Un rebus che si inserisce però all’interno di un punto che pare ormai fermo: la nostra Regione resterà zona rossa (almeno) fino a venerdì 27. Attenzione, però: se per la Regione resteranno in vigore le restrizioni previste dal livello di massima emergenza, non è però esclusa l’opzione di allentare le maglie all’interno dei perimetri provinciali.

Venerdì dunque non cambierà nulla dal punto di vista della definizione delle fasce, mentre i nuovi dati serviranno a dire se nelle prime sette regioni per cui sono scattate le misure più pesanti (Lombardia in primis) il quadro stia effettivamente migliorando. La bussola resta insomma quella della prudenza, anche perché - avrebbe ribadito il ministro Speranza - «il dato, anche quello in calo, va comunque consolidato».

Certo è che se alcuni territori si trovassero in modo inappellabile in una situazione di «sicurezza», nulla osterebbe a lasciare loro alcune libertà in più.
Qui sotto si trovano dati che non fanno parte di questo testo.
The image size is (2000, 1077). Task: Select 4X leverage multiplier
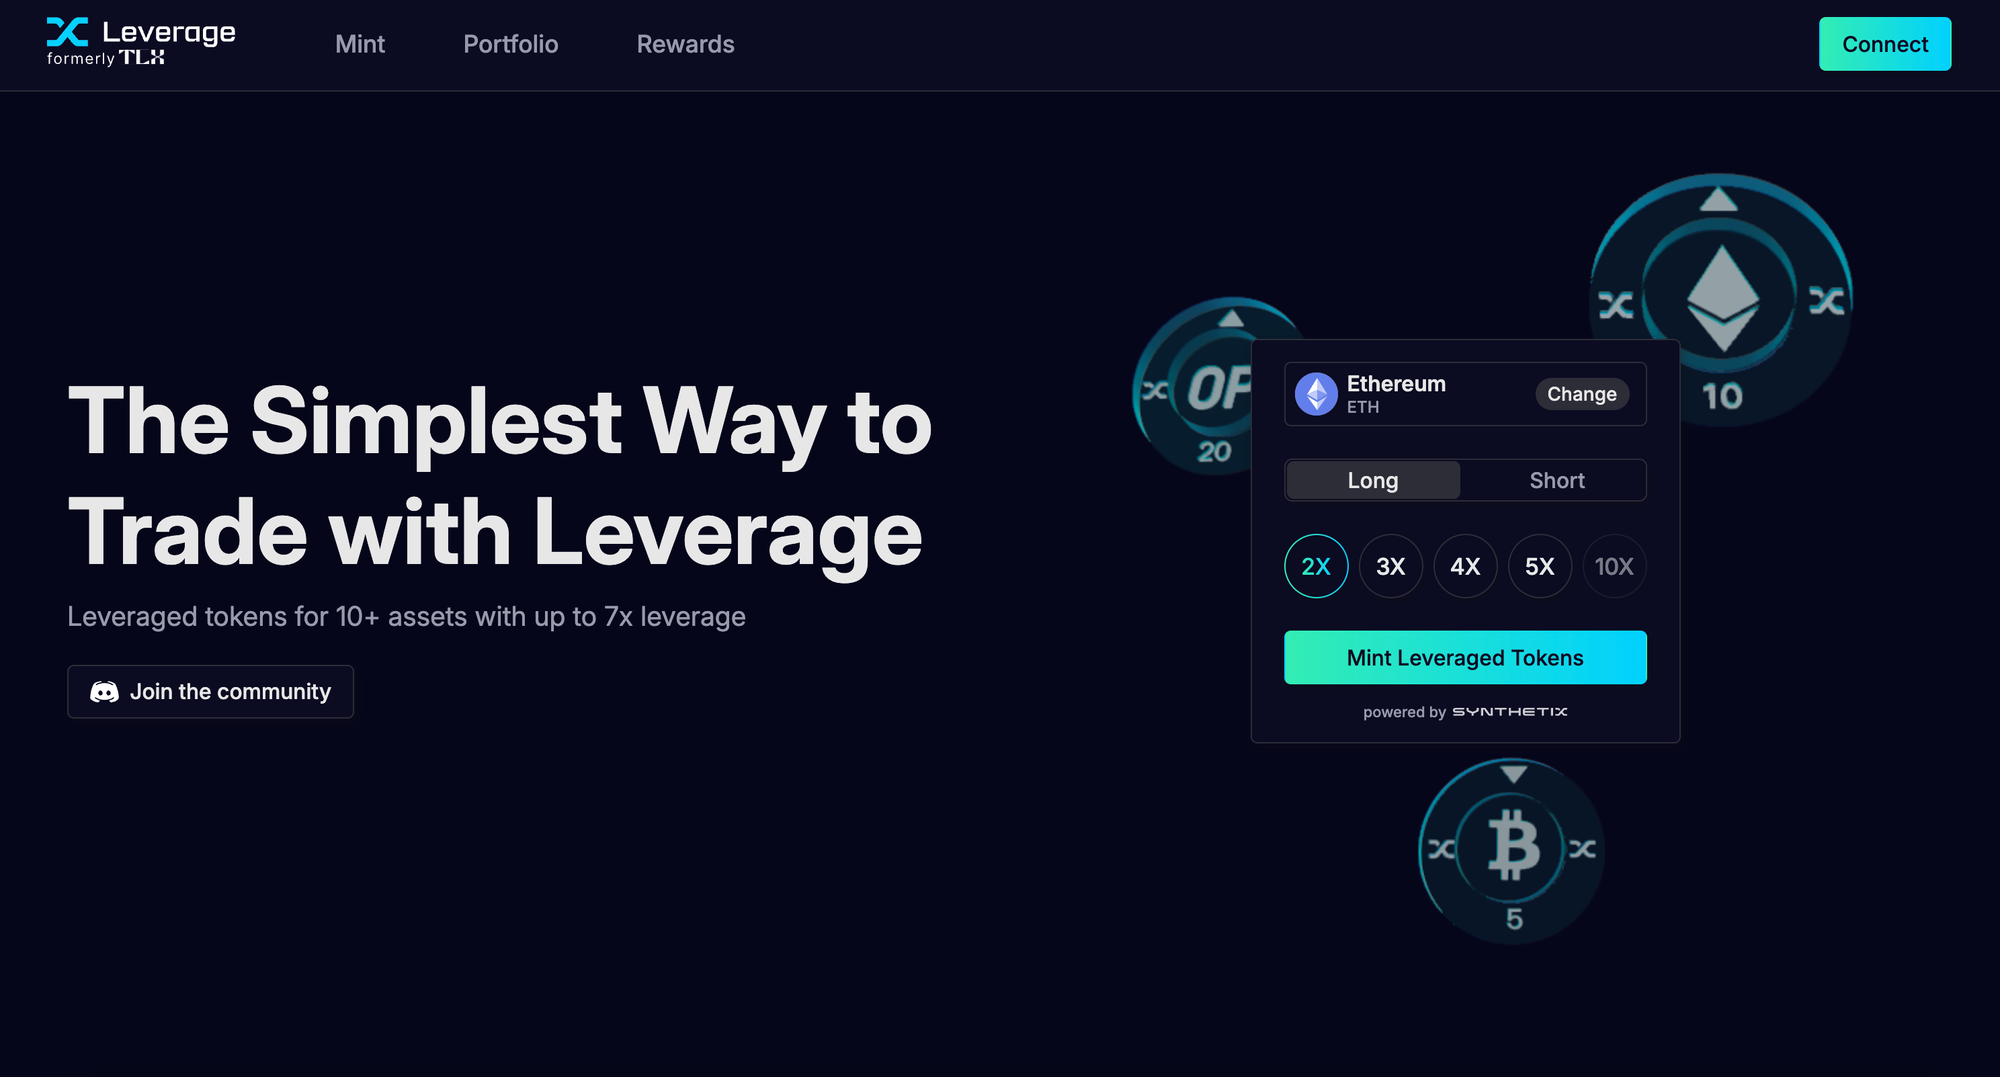[x=1465, y=567]
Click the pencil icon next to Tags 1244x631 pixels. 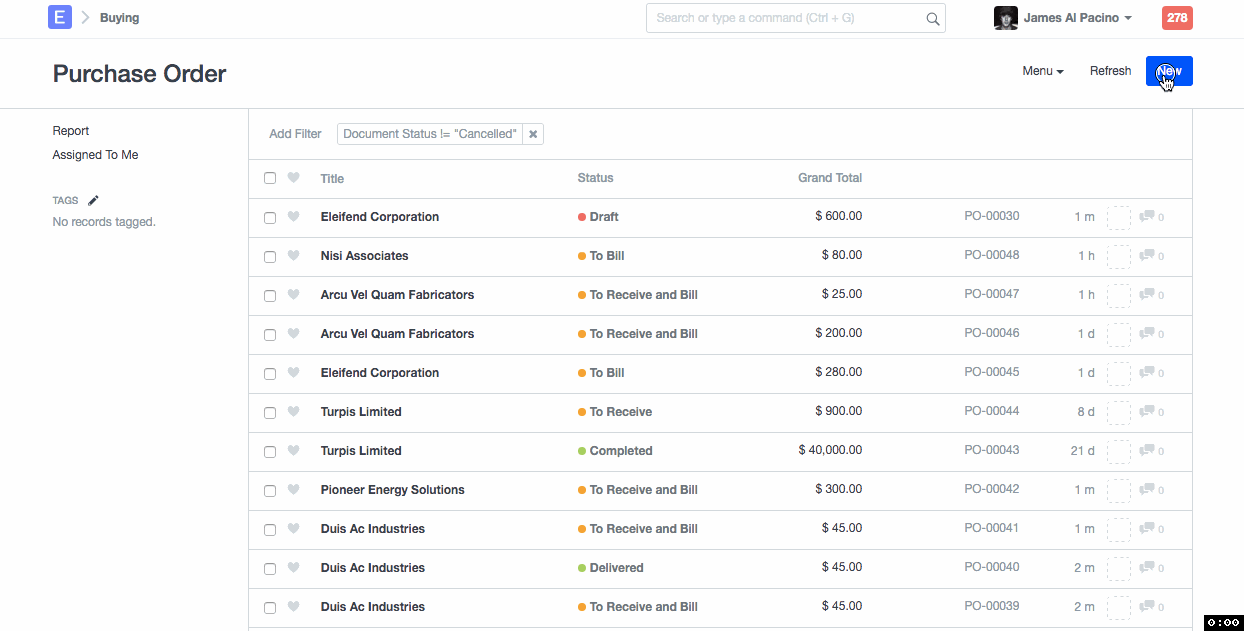94,200
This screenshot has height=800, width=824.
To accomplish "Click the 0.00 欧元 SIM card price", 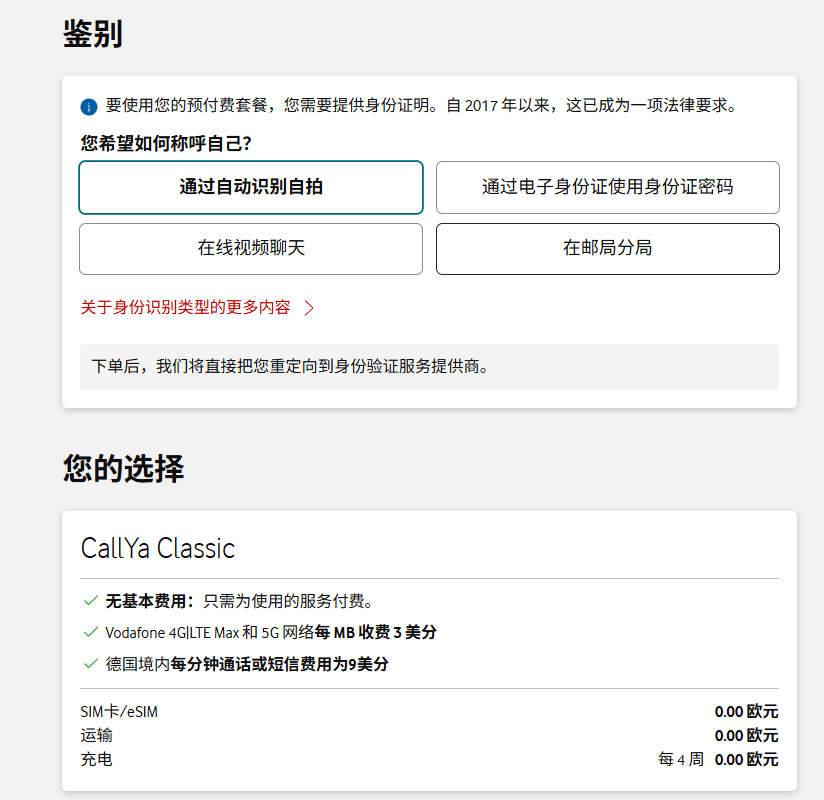I will click(745, 712).
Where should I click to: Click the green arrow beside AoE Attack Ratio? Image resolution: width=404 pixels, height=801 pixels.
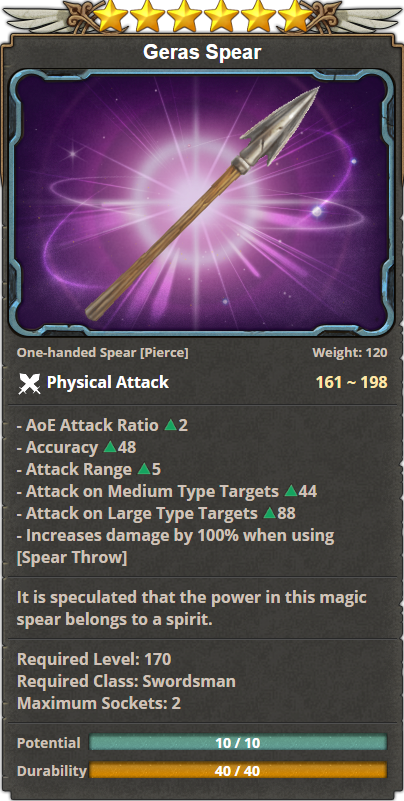pos(171,425)
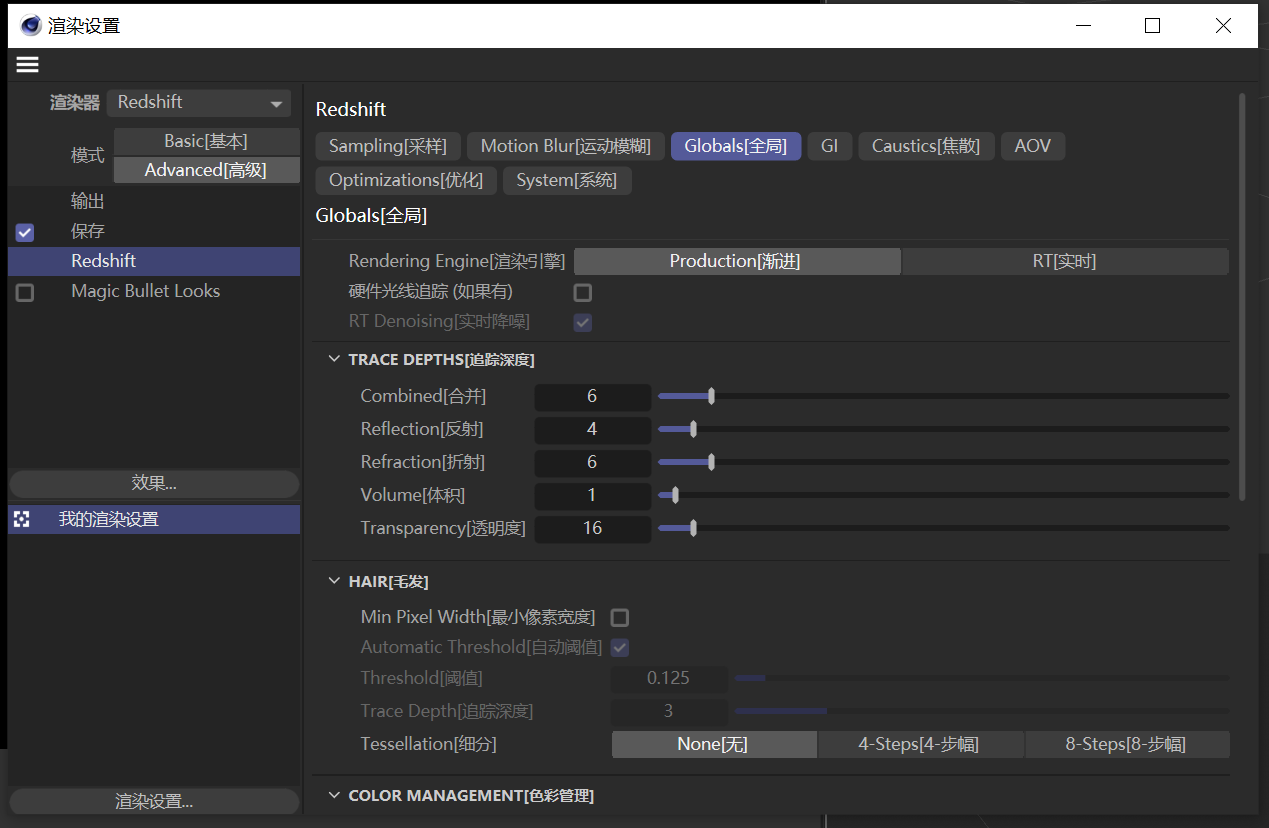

Potrebbe essere il caso, stando agli ultimi dati, di Mantova e forse di Lodi, ma «visto anche l’andamento dei contagi degli ultimi giorni, da un lato, e il carico ospedaliero, dall’altro, al momento non è questo il caso di Brescia» assicurano fonti istituzionali. Che - se confermato - dovrà dunque attendere il maxi briefing in agenda venerdì 27.

A quel punto però - è il ragionamento che fa l’Esecutivo sulla scorta delle raccomandazioni che arrivano in modo insistente dal Comitato tecnico scientifico - tanto vale aspettare il 3 dicembre, la scadenza dell’attuale decreto, così da «mettere al sicuro dicembre».

Qualora l’indice Rt e il quadro globale in un territorio siano particolarmente rassicuranti, i sindaci potranno inoltrare al Ministero della Salute la richiesta di inaugurare un regime di divieti più sfumato, come quello previsto dallo scenario arancione.

D’altro canto, creare delle province arancioni in una regione colorata di rosso apre a un rischio e ad almeno un’incognita. Il rischio è che ci si trovi ben presto a dover «saltare» da un colore all’altro di settimana in settimana, il che metterebbe in pericolo anche il mese di dicembre, sul quale sono puntati gli occhi di tutti: delle attività commerciali, che sperano in una, seppur minima, boccata di ossigeno, e delle famiglie, che si augurano di poter archiviare la lontananza almeno durante la parentesi festiva. L’incognita, invece, si chiama «pendolari».

Quanto è grande, cioè, la platea di lavoratori non in smart working che per motivi professionali deve sconfinare, ad esempio, a Milano, dove il colore arancione non è neppure contemplato al momento? E soprattutto: quando faranno ritorno a casa, come si dovranno comportare se risiedono in zona arancione? Si tratta di domande alle quali le istituzioni tenteranno di chiedere una risposta alla Commissione che si occupa di analizzare i 21 indicatori che sanciscono il posizionamento (e, quindi, il grado delle restrizioni) di ciascuna regione. Ma anche in questo caso, alla fine, la decisione sarà tutta politica.